The data science industry has seen huge developments in recent times. Data is being used for various purposes. A very important part of Data science is data analysis and visualisation. Exploratory Data analysis and Data Visualisation can lead to very useful insights. Only by analyzing data and visualising it, we can use it efficiently for any purpose. The aim of this assignment is to do analysis and visualisation of the policing dataset from Dallas, Texas in 2016. It is necessary to interpret the findings and results.
The data set is the policing dataset from Dallas, Texas in 2016.
It contains 2271 rows and 50 columns. It contains data about incidents that happened in the area. The features mainly describe, the police officer that was involved, the subject involved in the incident, the place where the incident happened and what the outcome of the incident was, like did arrest happen, did the officer have to use force,etc.
We can see that most of the officers are male, with the number of female officers less than 25% of the male officers.
As seen from the graph, White officers constitute the major portion of the officers, followed by Hispanic, Black and Asian officers.
The bargraph above indicates the number of male and female officers
in each race. We can see that in all races the number of female officers
is less than male officers.
The two bargraphs indicate the number of times the officer got
injured with respect to race and gender respectively. We can see that in
the case of all races, the officer got injured lesser number of times.
Same is the case with both genders.
From the bargraph above, we can see that like the case with officers,
the number of female subjects is less than the number of male subjects.
From this graph, it is clear that most of the subjects belonged to
the Black race, followed by Hispanic and then White. American Ind and
Asian subjects are very less.
We can see that in Black, Hispanic and White races, the number of
male subjects is far more than female subjects. American Ind and Asian
races have only male subjects in this dataset.

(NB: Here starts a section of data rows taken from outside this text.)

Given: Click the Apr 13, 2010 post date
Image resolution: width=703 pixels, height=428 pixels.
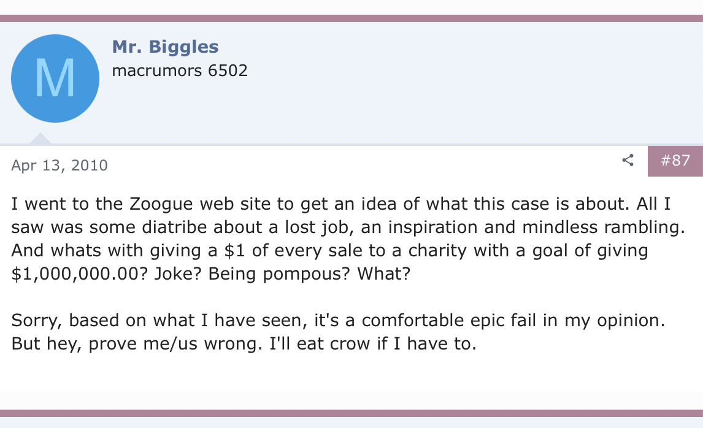Looking at the screenshot, I should tap(60, 165).
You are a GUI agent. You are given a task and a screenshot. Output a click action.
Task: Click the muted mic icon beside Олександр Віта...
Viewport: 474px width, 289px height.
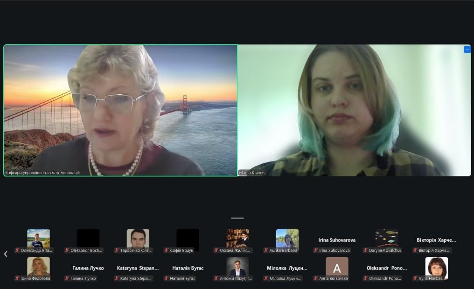click(x=17, y=251)
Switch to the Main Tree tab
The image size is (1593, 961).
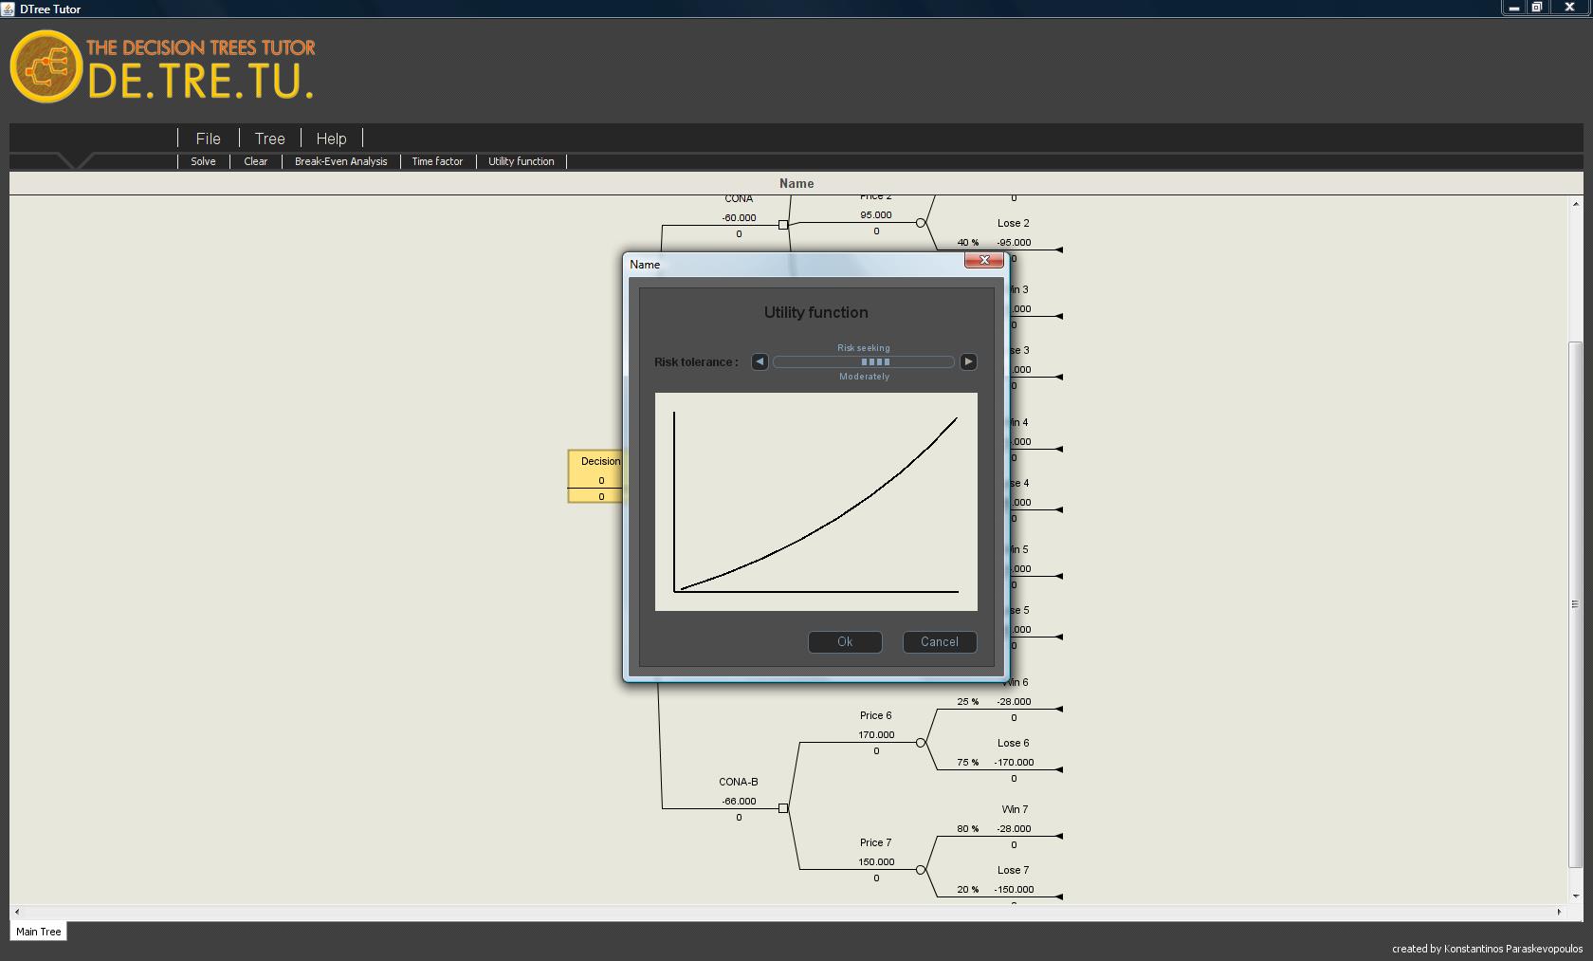click(39, 932)
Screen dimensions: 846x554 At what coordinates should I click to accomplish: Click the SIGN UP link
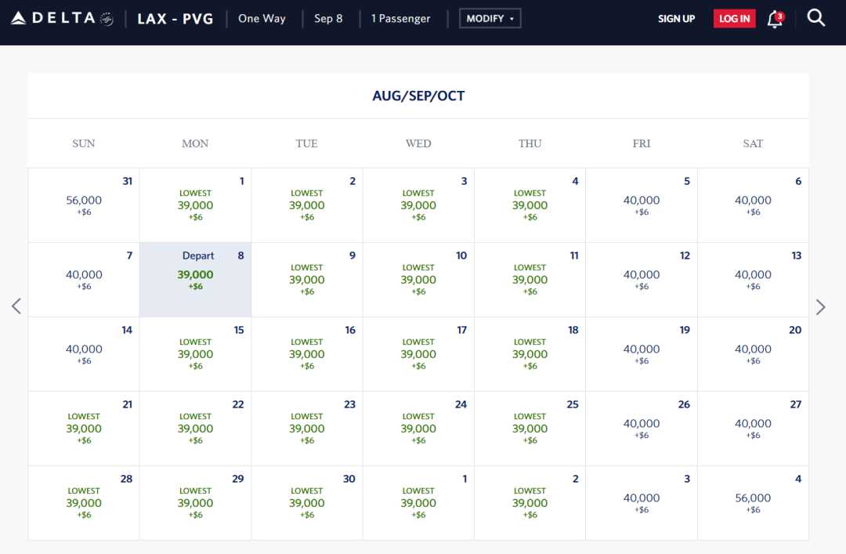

This graph shows the proportion of the involved officers race in each
of the subject races. In the case of Black, Hispanic and White races,
most of the involved officers were from White race.
This graph shows the proportion of the involved officers gender in
the case of both male and female subjects. In the case of both male and
female subjects, most of the involved officers were male.
The two bargraphs indicate the number of times the subject got
injured with respect to race and gender respectively. We can see that in
the case of all races, the subject got injured lesser number of times.
Same is the case with both genders.
The two bargraphs indicate the number of times the subject got
arrested with respect to race and gender respectively. We can see that
in the case of all races, the subject got arrested more number of times.
Same is the case with both genders.
The bargraph above show the incident count at different times during the day, namely morning, afternoon and night. Surprisingly no incident happened during evening so we do not have a bar for evening. It is clearly seen that, most incidents occurred in the morning, followed by night. The least number of incidents occurred in the afternoon.
This graph shows the incident count in different months of the year. It can be clearly seen that most incidents happened in the month of March and the least number of incidents happened in December.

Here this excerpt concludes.